# Bike shorts vs pants



## T.toomey (May 29, 2012)

What do like better and why? shorts (I consider 3/4 shorts as well) or pants and if you have any experience do paintball pants work simalier to mtb ones? I'm just looking for opinions on them


----------



## T.toomey (May 29, 2012)

This should go in the apparel and protection area sorry. If you want to move it please do but I'm asking about shorts/ pants for dh


----------



## howardyudoing (Mar 31, 2010)

I have 2 pairs of both. and no paintball ones will not suffice. PB paints are made to be more baggy with giant knee pads and no elastic at the bottom. You'll most likely get them caught in your driveline. Moto and mtb pants are pretty much the same thing ( I have 1 pair of both) for hot days, I like my shorts and for muddy conditions I like my pants.


----------



## howardyudoing (Mar 31, 2010)

I also like my pants when I'm riding through brush.


----------



## T.toomey (May 29, 2012)

Actully most pb paints do have a thing to tighten the around the ankle. But I agree with you I like my shorts most the time hot days and pants when it's cold or muddy


----------



## pizon (Jul 7, 2009)

i like shorts as they're cooler and easier to get knee pads on/off. if its really muddy/cold, i find army pants work well as they can be tightened around ankles and are cheap


----------



## howardyudoing (Mar 31, 2010)

T.toomey said:


> Actully most pb paints do have a thing to tighten the around the ankle. But I agree with you I like my shorts most the time hot days and pants when it's cold or muddy


lol my last pair of pb mants were '07 jt pros lol super baggy super padded. my moto pants are way lighter.


----------



## T.toomey (May 29, 2012)

howardyudoing said:


> lol my last pair of pb mants were '07 jt pros lol super baggy super padded. my moto pants are way lighter.

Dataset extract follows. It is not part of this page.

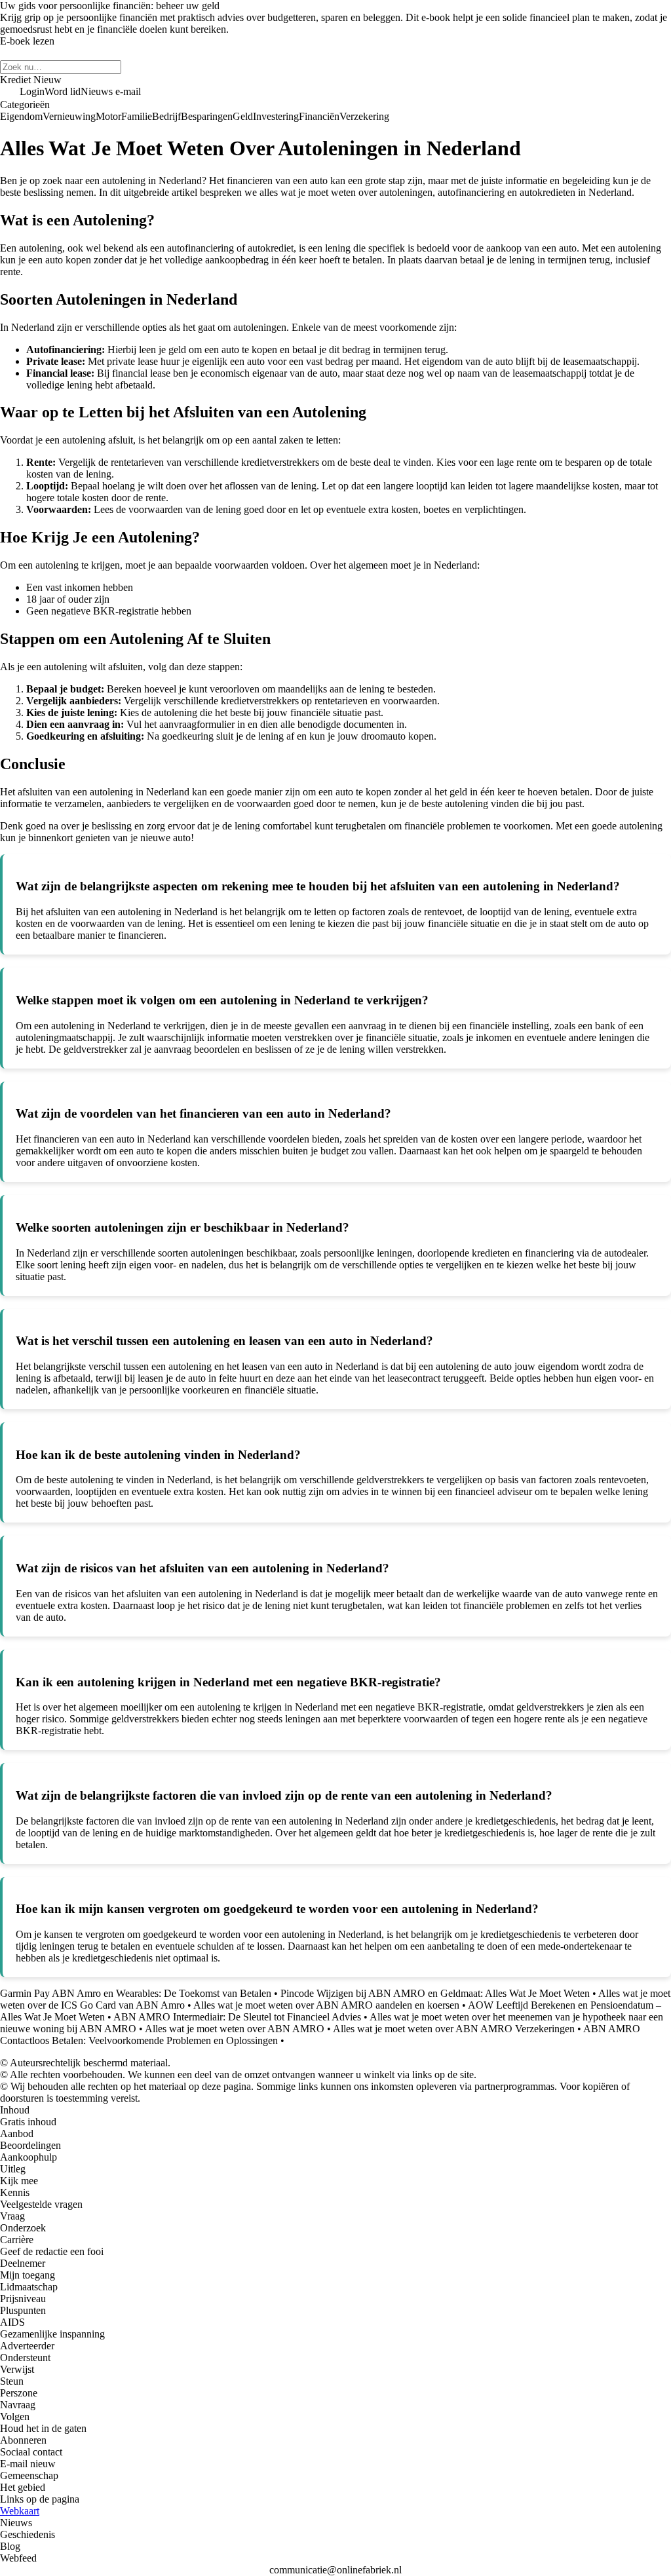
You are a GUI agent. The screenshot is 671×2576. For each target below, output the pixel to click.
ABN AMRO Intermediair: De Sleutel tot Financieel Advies (237, 2016)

Your prob right with the baggy the ones I have dye c10 are 2 years old bug I'm only 14 now so the last 2 years I grew a ton so if I mine fit right they probably would be baggy


----------



## howardyudoing (Mar 31, 2010)

what size are you? I have 1 pair that I never use (ridden like twice) that I would sell your for a decent price. they're older blue royral racing pants.


----------



## .WestCoastHucker. (Jan 14, 2004)

just wear jeans, it's not a fashion show...


----------



## howardyudoing (Mar 31, 2010)

.WestCoastHucker. said:


> just wear jeans, it's not a fashion show...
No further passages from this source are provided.